However, in most cases data would contain WBs from multiple recordings, trials, and participants, … . In our case, we actually only have WBs from a single recording, but we will still show the approach assuming that the data is more complex.

To avoid, that WBs from different recordings are matched (as the matching is just performed based on the start/end index), we need to group the data by the relevant index levels first and apply the matching function to each group. This can be done using the create_multi_groupby helper function.

from mobgap.utils.df_operations import create_multi_groupby

per_trial_participant_day_grouper = create_multi_groupby(
    detected_dmo,
    reference_dmo,
    groupby=["visit_type", "participant_id", "measurement_date"],
)

This provides us with a groupby-object that is similar to the normal pandas groupby-object that can be created from a single dataframe. The MultiGroupBy object allows us to apply a function to each group across all dataframes.

Here we apply categorize_intervals with a threshold of 0.8 to each group. The overlap_threshold parameter defines the minimum overlap between the detected and reference WBs to be considered a match. It can be chosen according to your needs, whereby a value closer to 0.5 will yield more matches than a value closer to 1.

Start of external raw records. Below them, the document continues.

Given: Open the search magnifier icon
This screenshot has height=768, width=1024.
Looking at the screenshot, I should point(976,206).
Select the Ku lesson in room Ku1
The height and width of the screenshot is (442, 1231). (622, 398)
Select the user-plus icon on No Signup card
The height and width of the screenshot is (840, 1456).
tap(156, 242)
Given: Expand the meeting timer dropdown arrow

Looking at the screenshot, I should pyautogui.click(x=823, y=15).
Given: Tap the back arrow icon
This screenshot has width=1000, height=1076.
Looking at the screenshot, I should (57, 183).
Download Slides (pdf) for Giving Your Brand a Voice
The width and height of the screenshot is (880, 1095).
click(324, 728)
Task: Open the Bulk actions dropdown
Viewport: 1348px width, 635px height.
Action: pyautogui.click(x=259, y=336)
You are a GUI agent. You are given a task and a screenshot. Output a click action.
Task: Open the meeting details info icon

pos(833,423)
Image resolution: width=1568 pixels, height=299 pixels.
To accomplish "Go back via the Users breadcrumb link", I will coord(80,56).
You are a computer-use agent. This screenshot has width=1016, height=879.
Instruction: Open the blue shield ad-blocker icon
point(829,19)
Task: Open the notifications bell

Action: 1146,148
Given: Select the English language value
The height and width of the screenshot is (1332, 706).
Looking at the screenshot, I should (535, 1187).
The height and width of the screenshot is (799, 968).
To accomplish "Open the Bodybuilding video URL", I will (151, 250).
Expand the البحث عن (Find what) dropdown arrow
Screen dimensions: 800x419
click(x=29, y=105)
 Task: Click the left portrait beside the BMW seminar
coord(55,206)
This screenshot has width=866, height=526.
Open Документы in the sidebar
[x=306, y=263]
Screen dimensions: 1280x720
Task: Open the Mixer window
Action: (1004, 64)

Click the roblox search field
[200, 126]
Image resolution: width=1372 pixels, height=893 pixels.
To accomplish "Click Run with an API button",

from mobgap.pipeline.evaluation import categorize_intervals

wb_tp_fp_fn = per_trial_participant_day_grouper.apply(
    lambda det, ref: categorize_intervals(
        gsd_list_detected=det,
        gsd_list_reference=ref,
        overlap_threshold=0.8,
        multiindex_warning=False,
    )
)
wb_tp_fp_fn

				gs_id_detected	gs_id_reference	match_type
visit_type	participant_id	measurement_date	match_id
T1	12345	2023-01-01	0	(T1, 12345, 2023-01-01, 0)	(T1, 12345, 2023-01-01, 0)	tp
			1	(T1, 12345, 2023-01-01, 1)	NaN	fp
			2	(T1, 12345, 2023-01-01, 2)	(T1, 12345, 2023-01-01, 2)	tp
			3	(T1, 12345, 2023-01-01, 3)	NaN	fp
			4	(T1, 12345, 2023-01-01, 4)	(T1, 12345, 2023-01-01, 4)	tp
			5	(T1, 12345, 2023-01-01, 5)	NaN	fp
			6	(T1, 12345, 2023-01-01, 6)	(T1, 12345, 2023-01-01, 6)	tp
			7	(T1, 12345, 2023-01-01, 7)	NaN	fp
			8	NaN	(T1, 12345, 2023-01-01, 1)	fn
			9	NaN	(T1, 12345, 2023-01-01, 3)	fn
			10	NaN	(T1, 12345, 2023-01-01, 5)	fn
			11	NaN	(T1, 12345, 2023-01-01, 7)	fn
			12	NaN	(T1, 12345, 2023-01-01, 8)	fn
			13	NaN	(T1, 12345, 2023-01-01, 9)	fn

We can see that the function returns a dataframe with the same index as the input dataframes and each WB is classified as TP, FP, or FN. For the TP WBs, the corresponding reference WB is assigned. For the comparison we want to perform here, only the matching WBs, i.e., the TPs, are of interest. If you are interested in the FPs or FNs, have a look at the general GSD evaluation example.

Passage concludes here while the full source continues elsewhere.